Naturally, such a large decision would come with a long paper trial. Penn Staters for Responsible Stewardship, an 18,000 member Penn State watchdog group, issued a release yesterday demanding Penn State’s records related to NCAA situation be made public to verify the death penalty company line.
“In the spirit of transparency, we demand that our Board of Trustees and President Erickson put all of their cards on the table,” said PS4RS spokesperson Maribeth Roman Schmidt. “On behalf of Penn State’s 600,000 alumni who’ve had our degrees devalued as a result of the sanctions; on behalf of hundreds of businesses associated with Penn State who’ve lost untold millions of dollars as a result of the sanctions; and on behalf of the current Penn State students and football family who’ve been unfairly saddled with sanctions, we ask for complete transparency regarding the NCAA sanctions, as the administration and Board of Trustees have repeatedly promised.”
PS4RS is requesting the following information:
- All correspondence, documents, and communications of any nature related to the NCAA sanctions and consent decree from November 2011 to the present.
- All correspondence, documents, and communications of any nature between the University, or anyone acting on behalf of the University, including but not limited to anyone affiliated with the law firms of Freeh,Sporkin & Sullivan, Pepper Hamilton, Reed Smith, or Lightfoot, Franklin & White, LLP, and the NCAA, or anyone acting on behalf of the NCAA, from November 2011 to the present, related in any way to the University, the NCAA sanctions, or the consent decree.
- Any and all University phone records detailing communications between the University and the NCAA from November 2011 to the present.
- Awritten list, including dates, times, names of participants, and subject matter, of all verbal communications between the University, or anyone acting on behalf of the University, and the NCAA, or anyone acting on behalf of the NCAA, from November 2011 to the present.
How much of that information Penn State can legally release is a legitimate question, but the university should want to cover its tracks and back up the death penalty story, right?
“If the deal indeed went down the way Rodney Erickson has explained, then thereshould be nothing to hide,” said Schmidt. “However, we now have two different representatives of the NCAA asserting there was no such coercion as Dr. Erickson has described.”
If Penn State was really facing a 4-year death penalty as Van Natta and Erickson claim, students and alumni would be more sympathetic to the decision to take the “lesser of two evils.” Personally, I’ve given Erickson the benefit of the doubt in this situation, but releasing records to back up the story could go a long way for the many skeptics.

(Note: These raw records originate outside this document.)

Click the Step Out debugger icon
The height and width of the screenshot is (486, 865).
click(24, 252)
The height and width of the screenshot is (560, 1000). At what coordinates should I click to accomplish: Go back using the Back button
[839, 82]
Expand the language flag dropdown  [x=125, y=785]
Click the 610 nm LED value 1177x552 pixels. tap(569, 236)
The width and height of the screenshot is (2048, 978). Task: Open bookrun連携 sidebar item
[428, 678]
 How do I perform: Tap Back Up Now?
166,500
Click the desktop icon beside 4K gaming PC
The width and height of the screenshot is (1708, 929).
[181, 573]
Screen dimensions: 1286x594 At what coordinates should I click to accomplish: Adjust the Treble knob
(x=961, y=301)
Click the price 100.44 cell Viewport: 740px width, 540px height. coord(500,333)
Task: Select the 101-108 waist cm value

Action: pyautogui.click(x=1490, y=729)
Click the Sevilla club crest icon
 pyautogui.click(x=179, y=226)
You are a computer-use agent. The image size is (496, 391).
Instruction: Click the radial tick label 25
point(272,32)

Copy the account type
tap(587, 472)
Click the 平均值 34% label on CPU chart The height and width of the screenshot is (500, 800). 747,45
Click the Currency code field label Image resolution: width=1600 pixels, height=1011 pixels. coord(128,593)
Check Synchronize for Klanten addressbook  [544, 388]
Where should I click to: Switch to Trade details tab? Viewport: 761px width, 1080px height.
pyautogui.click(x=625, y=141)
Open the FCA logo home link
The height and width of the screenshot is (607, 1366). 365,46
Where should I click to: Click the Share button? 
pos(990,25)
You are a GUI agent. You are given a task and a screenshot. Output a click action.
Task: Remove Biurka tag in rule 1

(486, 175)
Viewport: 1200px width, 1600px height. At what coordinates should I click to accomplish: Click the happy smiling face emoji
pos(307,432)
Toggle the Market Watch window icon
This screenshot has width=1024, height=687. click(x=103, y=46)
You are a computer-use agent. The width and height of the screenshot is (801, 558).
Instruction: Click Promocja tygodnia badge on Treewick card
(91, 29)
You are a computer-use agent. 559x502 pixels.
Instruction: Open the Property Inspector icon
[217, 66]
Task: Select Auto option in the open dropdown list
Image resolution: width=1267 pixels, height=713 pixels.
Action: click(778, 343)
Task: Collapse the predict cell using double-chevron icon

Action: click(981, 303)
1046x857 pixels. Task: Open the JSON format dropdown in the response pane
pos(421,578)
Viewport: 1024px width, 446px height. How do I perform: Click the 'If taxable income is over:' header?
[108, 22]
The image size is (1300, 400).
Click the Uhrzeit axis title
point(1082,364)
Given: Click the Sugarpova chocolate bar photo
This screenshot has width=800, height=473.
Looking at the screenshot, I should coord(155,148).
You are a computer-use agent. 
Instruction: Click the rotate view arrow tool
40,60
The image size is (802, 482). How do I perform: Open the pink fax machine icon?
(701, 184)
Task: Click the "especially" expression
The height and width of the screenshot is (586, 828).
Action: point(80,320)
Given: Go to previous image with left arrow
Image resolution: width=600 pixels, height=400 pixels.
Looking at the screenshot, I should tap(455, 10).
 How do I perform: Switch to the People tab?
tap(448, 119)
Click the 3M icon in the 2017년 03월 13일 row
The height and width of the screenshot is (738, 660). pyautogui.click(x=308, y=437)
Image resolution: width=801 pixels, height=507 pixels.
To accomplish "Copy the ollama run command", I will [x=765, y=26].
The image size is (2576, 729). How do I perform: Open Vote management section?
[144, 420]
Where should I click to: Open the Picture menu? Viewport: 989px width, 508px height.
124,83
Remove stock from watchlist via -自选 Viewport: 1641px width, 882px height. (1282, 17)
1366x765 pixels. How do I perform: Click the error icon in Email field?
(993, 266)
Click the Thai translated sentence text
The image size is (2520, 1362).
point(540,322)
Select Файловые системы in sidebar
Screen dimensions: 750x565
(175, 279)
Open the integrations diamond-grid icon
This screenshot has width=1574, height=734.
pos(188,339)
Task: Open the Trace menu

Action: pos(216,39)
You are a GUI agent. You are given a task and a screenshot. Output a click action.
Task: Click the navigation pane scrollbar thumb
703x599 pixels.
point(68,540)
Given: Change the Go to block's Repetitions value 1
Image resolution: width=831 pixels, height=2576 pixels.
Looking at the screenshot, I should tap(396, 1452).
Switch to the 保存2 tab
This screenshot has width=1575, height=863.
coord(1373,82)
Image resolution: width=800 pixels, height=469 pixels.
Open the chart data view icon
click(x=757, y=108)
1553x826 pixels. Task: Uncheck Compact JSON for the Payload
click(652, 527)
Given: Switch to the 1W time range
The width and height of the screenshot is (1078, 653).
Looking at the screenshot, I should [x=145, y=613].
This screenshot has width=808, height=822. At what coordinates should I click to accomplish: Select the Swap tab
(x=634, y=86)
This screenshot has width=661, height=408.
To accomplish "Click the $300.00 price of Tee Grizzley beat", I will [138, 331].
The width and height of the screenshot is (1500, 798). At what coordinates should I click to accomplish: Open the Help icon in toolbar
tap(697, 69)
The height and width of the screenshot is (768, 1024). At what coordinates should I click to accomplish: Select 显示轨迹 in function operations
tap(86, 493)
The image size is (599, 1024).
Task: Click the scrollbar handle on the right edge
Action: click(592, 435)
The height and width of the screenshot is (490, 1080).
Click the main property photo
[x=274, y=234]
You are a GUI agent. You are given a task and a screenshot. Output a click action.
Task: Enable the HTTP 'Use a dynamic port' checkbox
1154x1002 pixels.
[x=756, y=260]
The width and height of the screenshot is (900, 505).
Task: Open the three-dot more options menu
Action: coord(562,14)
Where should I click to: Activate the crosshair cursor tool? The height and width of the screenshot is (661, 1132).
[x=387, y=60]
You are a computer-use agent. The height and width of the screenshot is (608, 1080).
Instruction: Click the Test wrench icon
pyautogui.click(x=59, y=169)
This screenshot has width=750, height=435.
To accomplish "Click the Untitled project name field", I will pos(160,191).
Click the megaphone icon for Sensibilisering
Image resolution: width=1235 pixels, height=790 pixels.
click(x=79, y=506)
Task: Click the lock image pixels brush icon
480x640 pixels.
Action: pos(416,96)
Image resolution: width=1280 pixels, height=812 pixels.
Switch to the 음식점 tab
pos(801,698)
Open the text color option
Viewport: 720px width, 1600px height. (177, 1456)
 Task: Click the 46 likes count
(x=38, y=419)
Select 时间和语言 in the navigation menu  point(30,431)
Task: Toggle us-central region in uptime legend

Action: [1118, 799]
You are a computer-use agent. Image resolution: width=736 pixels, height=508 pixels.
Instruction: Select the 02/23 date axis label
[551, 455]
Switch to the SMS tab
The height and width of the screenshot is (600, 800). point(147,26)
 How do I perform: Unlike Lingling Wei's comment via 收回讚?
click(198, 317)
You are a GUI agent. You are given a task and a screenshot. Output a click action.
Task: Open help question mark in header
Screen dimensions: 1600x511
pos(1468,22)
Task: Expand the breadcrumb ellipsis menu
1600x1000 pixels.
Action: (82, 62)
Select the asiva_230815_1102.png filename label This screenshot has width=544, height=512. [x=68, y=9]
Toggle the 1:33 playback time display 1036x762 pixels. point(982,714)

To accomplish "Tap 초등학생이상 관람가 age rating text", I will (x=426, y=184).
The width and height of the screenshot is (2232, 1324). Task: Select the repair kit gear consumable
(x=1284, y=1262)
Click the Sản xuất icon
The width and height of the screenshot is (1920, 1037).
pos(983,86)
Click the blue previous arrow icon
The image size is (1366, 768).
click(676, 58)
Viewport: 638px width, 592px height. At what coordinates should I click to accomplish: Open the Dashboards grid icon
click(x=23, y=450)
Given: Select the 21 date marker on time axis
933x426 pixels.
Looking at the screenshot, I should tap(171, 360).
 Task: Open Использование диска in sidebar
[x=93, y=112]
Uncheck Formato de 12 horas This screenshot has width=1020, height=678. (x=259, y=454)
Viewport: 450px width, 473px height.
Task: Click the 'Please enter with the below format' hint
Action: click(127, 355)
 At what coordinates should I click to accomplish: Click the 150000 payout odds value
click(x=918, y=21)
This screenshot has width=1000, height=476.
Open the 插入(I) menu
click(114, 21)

“Should we ultimately find that Penn State was complicit in the imposition of the sanctions, or that President Erickson misrepresented the events that led to the execution of the consent decree, then it is reasonable to conclude that the Board of Trustees and administration have been dishonest with the Penn State community and have failed wholly and completely in their fiduciary responsibility to the University,” said Schmidt.